[MATERIAL SUPPLIED]
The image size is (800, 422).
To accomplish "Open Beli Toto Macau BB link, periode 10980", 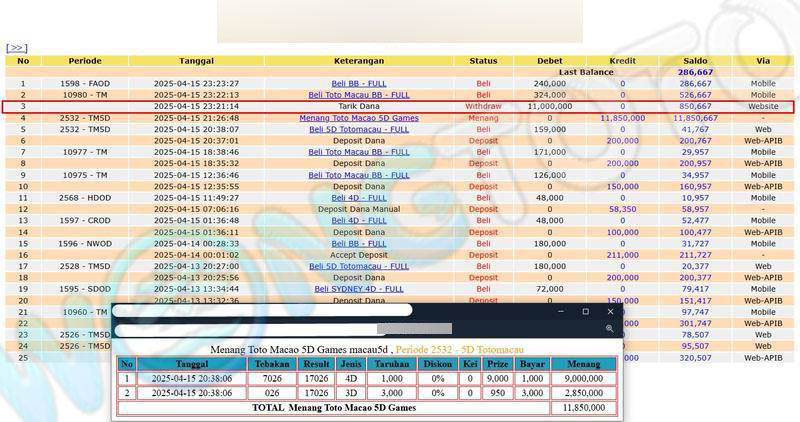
[/MATERIAL SUPPLIED]
[MATERIAL SUPPLIED]
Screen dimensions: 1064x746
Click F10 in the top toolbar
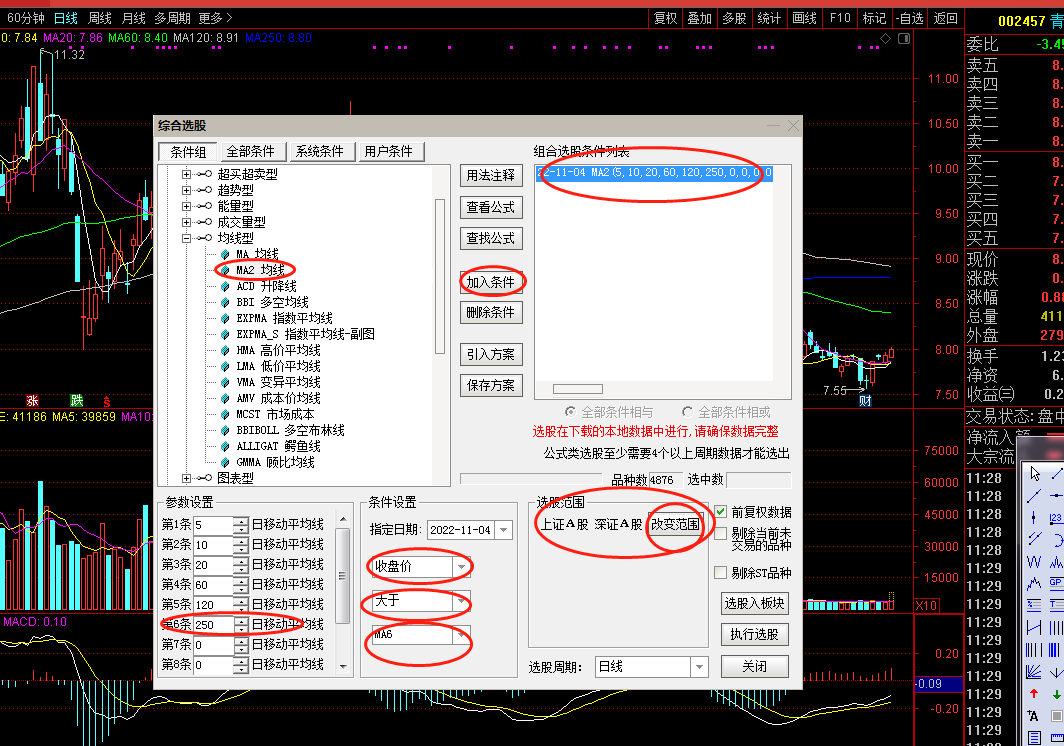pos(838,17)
[/MATERIAL SUPPLIED]
* GOAL OF THE EXERCISE *
Although the records hold pictures, the copy must not; give again exactly the lines from the one with "The image size is (800, 422)." through the one with "Beli Toto Macau".

* RESPONSE TO THE TASK *
The image size is (800, 422).
To accomplish "Open Beli Toto Macau BB link, periode 10980", 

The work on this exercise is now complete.